Think of it this way: you know a young person (for convenience let's call him Max) who, 2 to 5 days a week, sits in a room with perhaps 40-200 other young people for 50 minutes or more. Each of those other 40-200 young people might do their best to quarantine themselves apart from sitting in that room or spending time in their dorm rooms and apartments, but they have lives: they go to grocery stores, pharmacies, the gym, maybe even work a part-time job in retail. And maybe, clandestinely, they occasionally go to parties. They are college students after all. But hey, at least their professor is never in the classroom with them!
How would you feel about Max coming over your house once a month or so to do laundry and spend the weekend?
I am assuming a college as an essentially closed community during the year, with all students living in dorm on campus. That was what my experience as an undergraduate was. Students might go off campus to have a sandwich or do a little shopping, but they didn't have to and, in my proposal, don't.
John Schilling is spot on. We see signal boosted individual anecdotes of this, but no data or event attempt at data regarding it. Considering how the mainstream narrative is that this is the worst thing ever, I think it infinitely more likely they'd be pushing it hard if it was happening a lot, so it seems a fair assumption that it happens, yes, but not often.
That being the likeliest case, know what else does this? The flu. For which no one ever suggested shutting down schools for an entire year, or shutting down society for that matter.
As Jordan said, it seems like there are many people upset that not all of us are as afraid of Covid as we *OUGHT* to be, and that bothers them.

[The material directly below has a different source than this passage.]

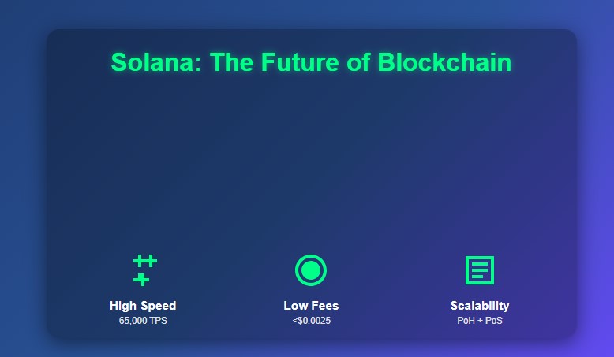Click the "65,000" number under High Speed
Image resolution: width=614 pixels, height=357 pixels.
click(x=133, y=322)
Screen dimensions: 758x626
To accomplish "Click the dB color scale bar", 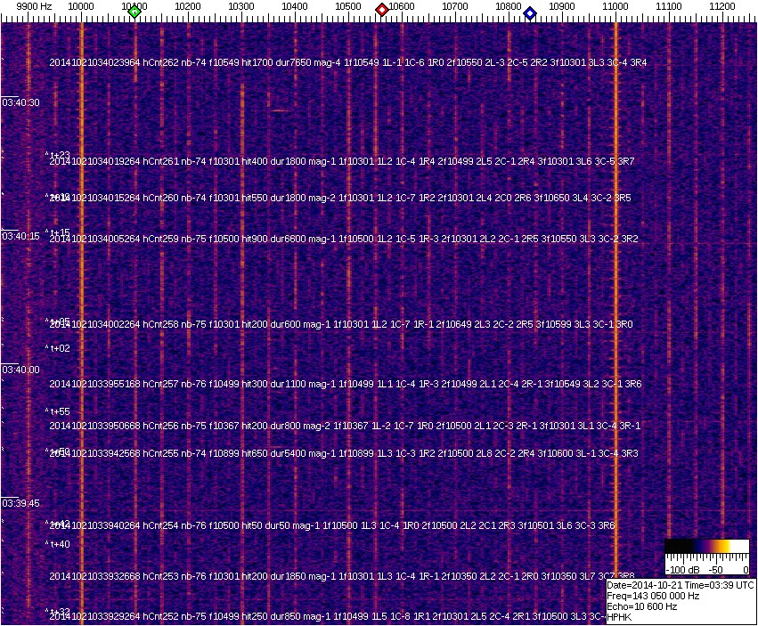I will coord(707,546).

I went to a smallish state school from 2005 to 2009; about 3/4 of the students commuted from off-campus, whether they had their own houses because they were adults with families, or were young people still living with their parents, or rented an apartment or house with roommates. Most of my classmates, that I knew of, had at least a part-time job (I had three). And, there were no on-campus bars. In fact it was a dry campus as far as I can recall.
If we imagine that a situation in between my experience and yours, David, is typical, that still makes "college as an essentially closed community during the year" pretty unlikely.
Tangentially related, but I've always been confused at students and professors love affair of being able to ask questions and discuss when all the classes I go to they almost never ask questions and discuss, only exception being keystone seminar courses (I took one such course during my 4 year bachelor's and 1 year masters)
Social desirability bias really effect what ppl say about how much they value professor and class discussion I think.
As far as I'm concerned we really only need to get to lecture to students, therefor lectures should have gone online a long time ago.
Hell, VHS tech shoulda allowed most lecturers to be replaced.